Always kind, respectful, and approachable.
Marianne E. Porter is an Associate Professor in the Department of Biological Sciences within Florida Atlantic University’s Charles E. Schmidt College of Science. She earned her Ph.D. from the University of California, Irvine in 2007. Porter serves as co-director of the Master’s in Marine Science and Oceanography program, which she helped launch in 2017, and is a founding member of the School of Environmental, Coastal, and Ocean Sustainability. She directs the Florida Atlantic Biomechanics Laboratory, where her team investigates the mechanics of animal movement, including biological materials, skeletal systems, and locomotion in marine animals such as sharks and rays. Her research specializes in comparative biomechanics and functional morphology, focusing on the mechanics of stiff biological materials like cartilaginous vertebral columns and their effects on swimming kinematics, physiology, behavior, ecology, and evolution. Specific interests include skeletal mechanics, swimming kinematics, bioinspired design, and biomaterials, with applications to developing bio-inspired materials, devices, and robots.

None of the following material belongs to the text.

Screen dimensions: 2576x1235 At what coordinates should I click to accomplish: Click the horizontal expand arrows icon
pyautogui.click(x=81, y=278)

Porter has received the National Science Foundation Early Career (CAREER) award. Key publications include “Automatic control: the vertebral column of dogfish sharks behaves as a continuously variable transmission with smoothly shifting functions” (Journal of Experimental Biology, 2016), “A comparative study on the mechanical properties of shark skin” with Shelby B. Creager (Zoology, 2018), “Age and growth of elasmobranchs: do vertebral band pairs record age?” with Lisa Natanson and others (Marine and Freshwater Research, 2018), and “Hammerhead shark species modulate swimming amplitude or frequency depending on cephalofoil shape” with Sarah L. Hoffmann and Steven M. Warren (Journal of Experimental Biology, 2017). She teaches undergraduate and graduate courses on comparative biomechanics and sharks and rays, integrating foundational biology with marine topics. Her research on thresher shark vertebral mineralization and blacktip shark skeletal nanostructures has advanced understanding of hunting behaviors and material properties, contributing to bioinspiration in robotics and materials science. Porter emphasizes environmental contexts in locomotion studies, such as coral reefs versus open ocean.